* Set task
Gather every line in the rows below that contains the word "Toggle" and copy each of those lines in full.
##### Rows #####
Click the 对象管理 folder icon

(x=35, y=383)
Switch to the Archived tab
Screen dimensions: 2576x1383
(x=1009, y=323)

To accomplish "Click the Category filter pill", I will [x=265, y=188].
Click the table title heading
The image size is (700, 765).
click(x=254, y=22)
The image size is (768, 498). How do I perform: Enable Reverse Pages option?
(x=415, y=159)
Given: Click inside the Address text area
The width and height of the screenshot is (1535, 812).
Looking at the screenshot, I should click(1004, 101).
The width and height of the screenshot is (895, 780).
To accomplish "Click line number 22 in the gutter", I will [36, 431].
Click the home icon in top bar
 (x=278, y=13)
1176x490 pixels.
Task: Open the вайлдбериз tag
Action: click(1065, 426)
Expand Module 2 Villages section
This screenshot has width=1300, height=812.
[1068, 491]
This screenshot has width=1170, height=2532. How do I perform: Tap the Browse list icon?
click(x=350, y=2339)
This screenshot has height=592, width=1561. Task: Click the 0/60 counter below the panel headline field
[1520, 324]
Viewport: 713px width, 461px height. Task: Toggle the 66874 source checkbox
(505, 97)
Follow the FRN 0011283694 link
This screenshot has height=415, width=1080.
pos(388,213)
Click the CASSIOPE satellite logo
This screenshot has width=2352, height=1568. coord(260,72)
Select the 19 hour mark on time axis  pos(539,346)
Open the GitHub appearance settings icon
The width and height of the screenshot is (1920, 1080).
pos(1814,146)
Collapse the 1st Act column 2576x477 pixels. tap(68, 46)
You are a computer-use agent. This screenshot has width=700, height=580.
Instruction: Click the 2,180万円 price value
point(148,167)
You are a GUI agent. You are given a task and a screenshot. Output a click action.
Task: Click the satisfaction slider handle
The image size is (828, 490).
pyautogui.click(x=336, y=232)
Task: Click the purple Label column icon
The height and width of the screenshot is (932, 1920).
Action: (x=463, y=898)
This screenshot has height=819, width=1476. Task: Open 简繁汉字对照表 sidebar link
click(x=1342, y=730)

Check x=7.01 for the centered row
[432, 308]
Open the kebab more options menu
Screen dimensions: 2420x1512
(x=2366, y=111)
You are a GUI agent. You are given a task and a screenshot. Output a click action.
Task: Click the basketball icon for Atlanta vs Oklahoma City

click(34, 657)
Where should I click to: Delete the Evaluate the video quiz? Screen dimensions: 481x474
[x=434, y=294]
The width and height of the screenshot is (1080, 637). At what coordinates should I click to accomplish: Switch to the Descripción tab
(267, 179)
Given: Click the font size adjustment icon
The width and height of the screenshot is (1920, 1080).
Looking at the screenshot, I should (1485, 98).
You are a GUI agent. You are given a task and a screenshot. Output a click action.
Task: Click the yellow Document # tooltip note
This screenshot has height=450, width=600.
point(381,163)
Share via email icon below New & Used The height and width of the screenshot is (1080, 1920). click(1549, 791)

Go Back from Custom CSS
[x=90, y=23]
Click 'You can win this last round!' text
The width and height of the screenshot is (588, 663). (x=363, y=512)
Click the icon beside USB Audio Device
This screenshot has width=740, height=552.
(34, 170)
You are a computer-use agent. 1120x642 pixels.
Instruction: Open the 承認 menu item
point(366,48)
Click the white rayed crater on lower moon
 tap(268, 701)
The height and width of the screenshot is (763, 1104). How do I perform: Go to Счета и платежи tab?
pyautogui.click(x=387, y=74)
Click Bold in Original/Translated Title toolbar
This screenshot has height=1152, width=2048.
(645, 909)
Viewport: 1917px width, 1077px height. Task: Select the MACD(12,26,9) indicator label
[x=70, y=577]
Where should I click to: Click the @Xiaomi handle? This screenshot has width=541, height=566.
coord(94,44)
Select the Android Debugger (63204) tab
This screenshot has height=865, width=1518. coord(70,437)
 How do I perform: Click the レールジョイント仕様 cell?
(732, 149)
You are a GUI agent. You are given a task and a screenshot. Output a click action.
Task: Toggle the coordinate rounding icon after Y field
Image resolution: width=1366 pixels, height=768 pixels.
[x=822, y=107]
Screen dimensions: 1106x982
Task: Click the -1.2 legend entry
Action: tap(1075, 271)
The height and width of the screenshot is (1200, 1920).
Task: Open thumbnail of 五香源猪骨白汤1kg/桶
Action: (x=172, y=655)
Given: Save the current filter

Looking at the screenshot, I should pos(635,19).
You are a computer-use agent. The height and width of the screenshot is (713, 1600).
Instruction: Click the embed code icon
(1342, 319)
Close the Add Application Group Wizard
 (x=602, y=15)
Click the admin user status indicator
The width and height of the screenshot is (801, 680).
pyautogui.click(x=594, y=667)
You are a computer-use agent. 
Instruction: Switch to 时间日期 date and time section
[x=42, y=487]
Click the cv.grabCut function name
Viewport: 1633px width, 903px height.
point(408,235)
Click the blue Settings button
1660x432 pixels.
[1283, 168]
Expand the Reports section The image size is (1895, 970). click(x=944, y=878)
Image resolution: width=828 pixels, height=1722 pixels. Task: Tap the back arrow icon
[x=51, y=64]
#####
* Result of the exercise
Viewport: 713px width, 461px height. Task: Toggle the 66874 source checkbox
Task: Toggle the coordinate rounding icon after Y field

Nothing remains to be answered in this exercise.